На самом деле катастрофа смысла очень практична. Конечно, страшно потерять сбережения. Но если ты обладаешь смыслами и другие ими обладают, то вы сплотитесь, сожметесь, уплотнитесь, сдадите квартиру, сделаете что-нибудь еще, придумаете работу, вы не озлобитесь, не запаникуете, не впадете в паралич, не пуститесь в какие-нибудь совсем губительные авантюры, вы не полезете в петлю, не заболеете окончательно гибельным образом. Главное — вы не сломаетесь, обладая смыслами, и не окажетесь в одиночестве. А если вы не сломаетесь и не окажетесь в одиночестве, то вы выстоите. Вы даже мобилизуетесь больше. Поэтому беда, возможно, откроет для вас новые возможности. Но всё это потому, что у вас есть смыслы, а если у вас их нет, то все ваши конкретные действия будут действиями сломленных или надломленных людей. А такие действия всегда контрпродуктивны. И даже малая неприятность окажется в этих условиях непереносимой.

Очень важно понять, что катастрофа смыслов (а нынешняя молодежь сформировалась в условиях смыслокатастрофы) — это на практике самая страшная из всех возможных катастроф. Она не должна обсуждаться с высоты птичьего полета. Под каким практическим, приземленным даже углом зрения это ни рассматривай, всё равно правильный взгляд обнаружит практическую ужасность именно такой катастрофы и ее способность порождать бесконечные чудовищные практические последствия.
◆ ◆ ◆ ◆
= Что сделать =
Переведите на английский язык предложение из текста о катастрофе смыслов: «Главное — вы не сломаетесь, обладая смыслами, и не окажетесь в одиночестве».

= Выдержка из материала =
◆ ◆ ◆ ◆
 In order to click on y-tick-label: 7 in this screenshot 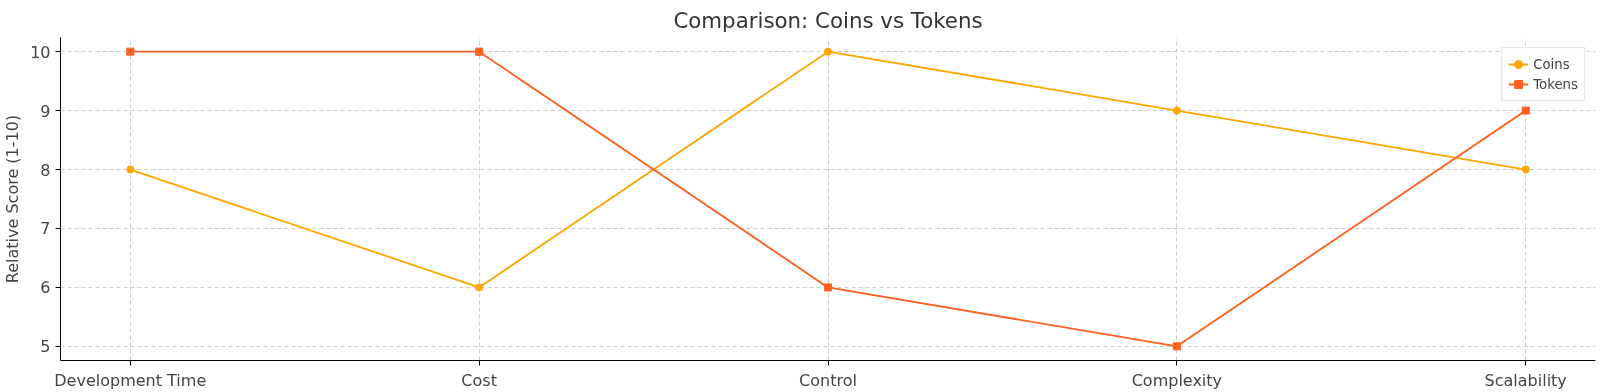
◆ ◆ ◆ ◆
= Итоговый ответ =
The main thing is that, possessing meanings, you will not break down and will not end up alone.